Wanita di hadapanku itu tersenyum ramah. Dia mengarahkan telunjuknya ke pelabuhan. “Anda bisa menyewa kapal nelayan. Tidak terlalu mahal. Bilang saja Anda teman Kustini. Katakan alamat saya. Para nelayan itu akan dengan senang hati mengantar Anda.”
Kuanggukkan kepalaku berkali-kali. “Terima kasih atas informasinya.”
Sebelum tubuhku lenyap dari halaman rumah itu, sang pemilik rumah berteriak, “Bertahun-tahun aku tidak bertemu kakakku. Apakah dia hidup enak di sana?”
Sorot mata itu mengerjap berkali-kali. Dalam pertanyaan itu terhimpun beribu harapan. Tak tega aku harus membagi realitas dengan wanita yang baik itu.
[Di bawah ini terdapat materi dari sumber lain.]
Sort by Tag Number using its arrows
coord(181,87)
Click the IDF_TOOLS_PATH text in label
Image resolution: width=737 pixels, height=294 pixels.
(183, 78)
“Ya! Dia hidup sejahtera dan berkecukupan!” jawabku tegas.
***
Cuaca sedang berpihak padaku. Sang Surya tersenyum menyemburkan sinarnya. Ombak tenang hanya menghasilkan guncangan kecil di perahu yang kutumpangi. Nakhoda kapal, seorang nelayan tua dengan tubuh kekar, menyambut dengan baik saat kuminta dia membawa ke pulau yang kumaksud. Tanpa menawar kuiyakan biaya yang diminta. Sebagai gantinya, banyak informasi yang kuberoleh dari nakhoda tua itu tentang pulau yang akan kukunjungi.